3. Focus on the Word more than the preacher.

Next, Whitefield turns to the subject of the preacher himself . “Do not entertain the least prejudice against the preacher,” he says, but also “be careful not to depend too much on the preacher or think too highly of him (or her) than you ought to think.” Jesus said of the Pharisees, “Do what they tell you, but don’t do what they do.” Even if the preacher is a hypocrite, that doesn’t mean that the Word of God isn’t being preached. Preachers do not speak on their own, but in Christ’s name—and a lot of people have been converted to Christ under bad preaching from cracked and broken preachers because God’s Spirit is the one that makes the preaching effective. God’s Word finds its way outward even from people who have no business preaching it. If you don’t believe me, just thumb through your Bible—Moses, Gideon, Samson, Peter, and even Paul, just to name a few, were completely unqualified and yet God qualified them with his Word.

On the flip side, we shouldn’t hold preachers up on pedestals, either. We live in a celebrity culture where there are lots of celebrity preachers with bigger congregations, nicer buildings, and better hair (or any hair). It’s easy to compare the sermons of our local church preacher to that of a celebrity preacher who’s on TV, on the radio, or on a podcast, or compare them to the preacher in our last church. People get attached to preachers and preachers get attached to fame. It was as true in Whitefield’s day as it is today and even in Paul’s day when people compared him to Apollos. But “has Christ been divided?” asks Paul. “Was Paul crucified for you? Or were you baptized in the name of Paul?” No, he says. In fact, Christ sent me to “proclaim the gospel and not with eloquent wisdom, so that the cross of Christ might not be emptied of its power” (I Cor. 1:13, 17).

Every preacher is merely an ambassador, a messenger for Christ. As Whitefield put it, “Other men may preach the gospel better than I, but no man can preach a better gospel.” We don’t preach ourselves, says Paul, but Christ crucified.

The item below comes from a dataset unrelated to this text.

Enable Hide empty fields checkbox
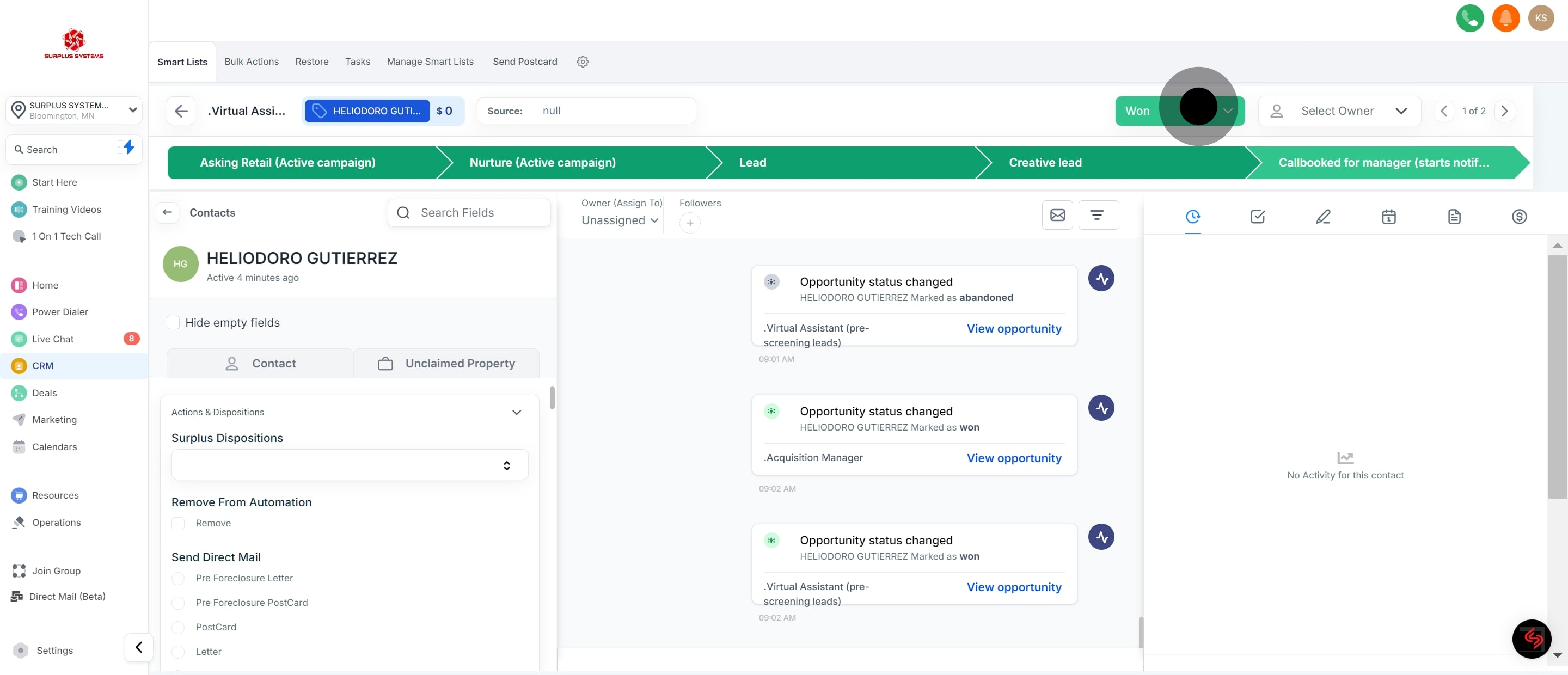This screenshot has width=1568, height=675. pos(174,323)
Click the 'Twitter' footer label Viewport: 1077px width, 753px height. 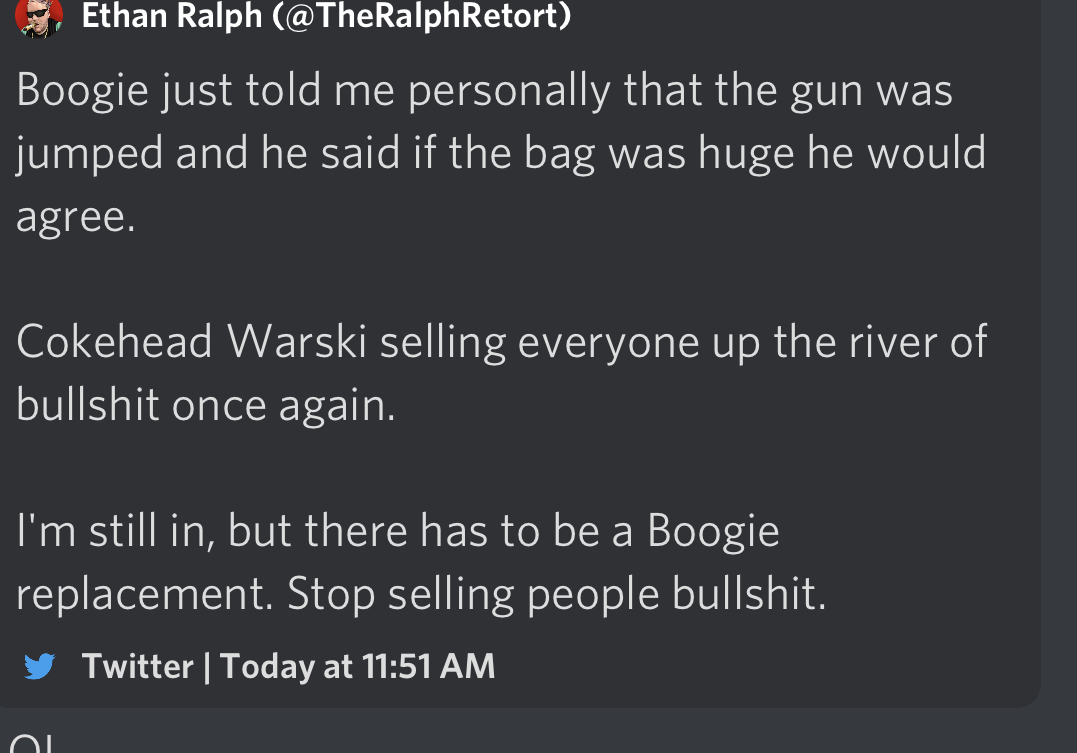click(137, 666)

If you listen for Christ in the sermon, it won’t matter who’s preaching. And if you don’t hear Christ, then it’s not preaching at all no matter how good it sounds.

4. Apply what you are hearing to your life.

Good preaching is not just about Christ, however, it’s about what we will do with what Christ has told us. “Make particular application in your hearts of everything that is delivered,” says Whitefield. It’s so easy to think that the sermon we’re hearing is for someone else instead of for us. When the disciples were confronted with the reality that one of them was going to betray Jesus, their first response was, “Is it I?” That’s a great question to have in your mind as you hear a sermon. We hear the word and we turn it on ourselves, and then we repent—we change our thinking—and believe—we change our way of being and living. Good preaching will not just stir our hearts, it will move us, under the Spirit’s direction, toward a new trajectory of life.

5. Devote time to prayer before and after the sermon.

Lastly, and perhaps most importantly, Whitefield says that we should “Pray to the Lord, before, during, and after every sermon, to endue the minister with power to speak, and to grant you a will and ability to put into practice what [the Lord] shall show from the Book of God to be your duty.” Prayer is the best preparation for worship and for hearing a sermon. Pray that God will reveal his Word and will to you today. Pray for the preacher who delivers the sermon. We need the help! And then after worship, pray that God would strengthen and encourage you toward transformation.

George Whitefield was a great preacher—but every great preacher is only great because he or she works with good material. Let us come together each week to hear the Word of the Lord, expecting that no matter the circumstances, that word will not return to him empty!